Top of EXTRACT

T Therneau and P Grambsch (2000), Modeling Survival Data: Extending the Cox Model, Springer-Verlag, New York. ISBN: 0-387-98784-3.

Details

See example for code to generate the data and fit the models

Examples

if (FALSE) {

library(riskRegression)
library(survival)
library(randomForestSRC)
library(gbm)
library(orsf2)

dataset <- pbc[complete.cases(pbc), ]
dataset$status[dataset$status > 0] <- dataset$status[dataset$status > 0] - 1
dataset$id <- NULL
dataset$stage <- as.integer(dataset$stage)

n_total <- nrow(dataset)
n_train <- round(n_total * 1/2)

set.seed(32987)

train_index <- sample(nrow(dataset), size = n_train)

dataset_train <- dataset[train_index, ]
dataset_test <- dataset[-train_index, ]

cph <- coxph(Surv(time, status) ~ .,
             data = dataset_train,
             x = TRUE)

rf <- rfsrc(Surv(time, status) ~ .,
            data = dataset_train,
            nodesize = 15,
            ntree = 1000)

bst_cv <- gbm(Surv(time, status) ~ .,
              data = dataset_train,
              interaction.depth = 1,
              shrinkage = 0.025,
              n.trees = 500,
              cv.folds = 10)

Bottom of EXTRACT

# REQUIRED TASKS:
• a. In the survival modeling extract, rewrite the paragraph beginning "T Therneau and P Grambsch" as a list of its bibliographic details.
• b. Extend the survival modeling extract's R code beyond its final line, carrying the example through to a sensible close.

Top of SUPPLIED MATERIAL

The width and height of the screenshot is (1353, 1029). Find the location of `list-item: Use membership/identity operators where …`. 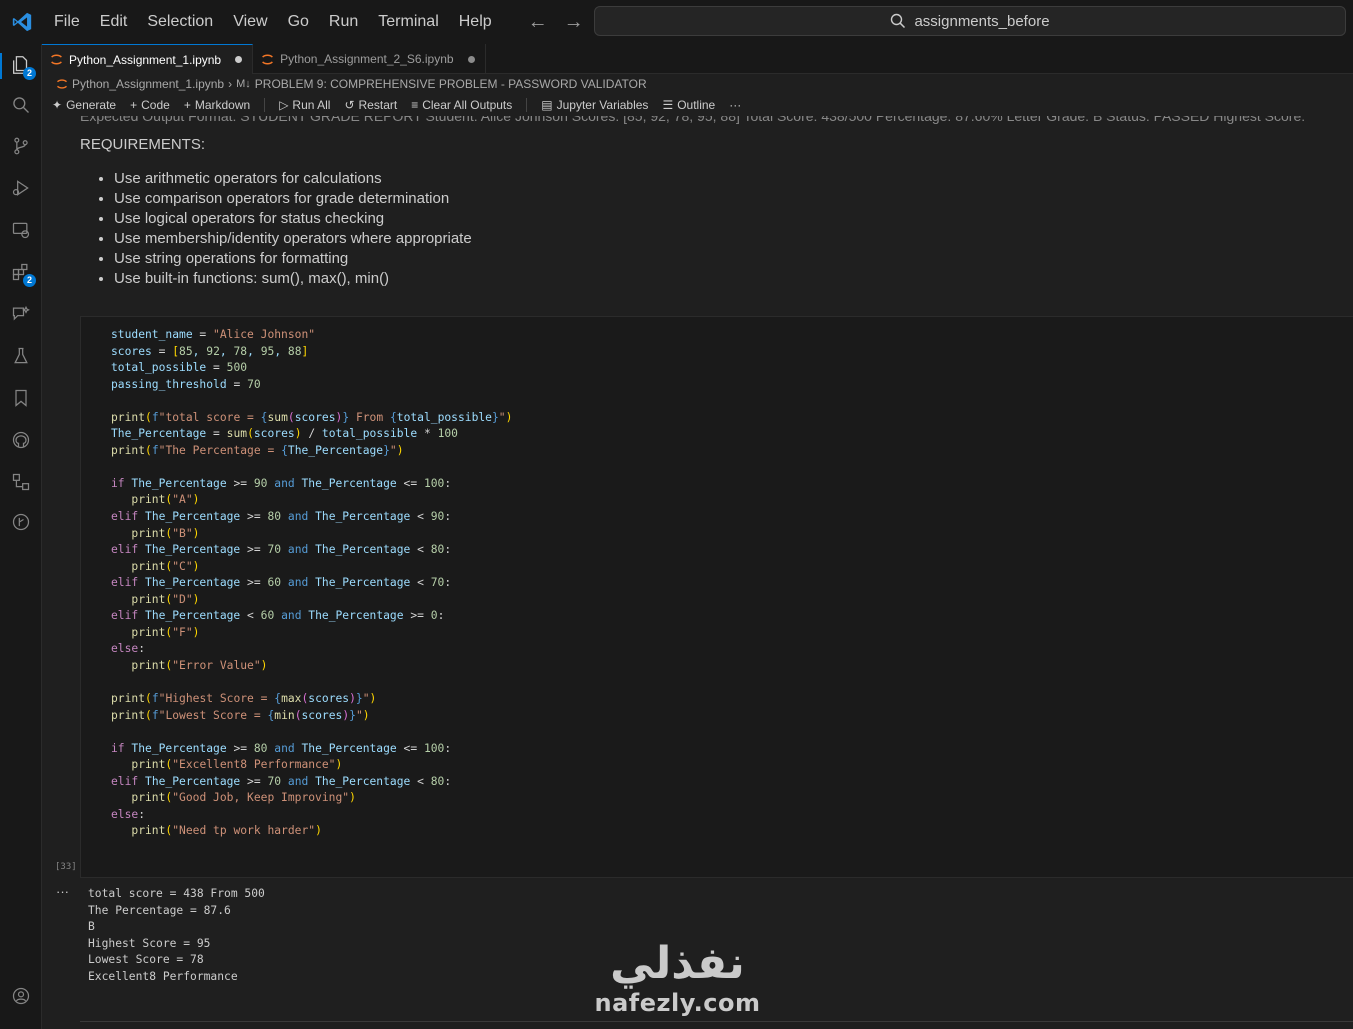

Bottom of SUPPLIED MATERIAL

# ANSWERS FOR THE EXERCISE:
• a.
- Authors: T Therneau and P Grambsch
- Year: 2000
- Title: Modeling Survival Data: Extending the Cox Model
- Publisher: Springer-Verlag
- Place: New York
- ISBN: 0-387-98784-3

• b.
bst_final <- gbm(Surv(time, status) ~ .,
                 data = dataset_train,
                 interaction.depth = 1,
                 shrinkage = 0.025,
                 n.trees = 150)

aorsf <- orsf(data = dataset_train,
              formula = Surv(time, status) ~ .,
              n_tree = 1000)

predictRisk.aorsf <- function(object, newdata, times, ...){
 predict(object, new_data = newdata, times = times, risk = TRUE)
}

models <- list(prop_hazard = cph,
               rsf_axis = rf,
               gradient_booster = bst_final,
               rsf_oblique = aorsf)

pred_horizon <- 2500

data_predrisk <- as.data.frame(
lapply(models,
       predictRisk,
       newdata = dataset_test,
       times = pred_horizon)
)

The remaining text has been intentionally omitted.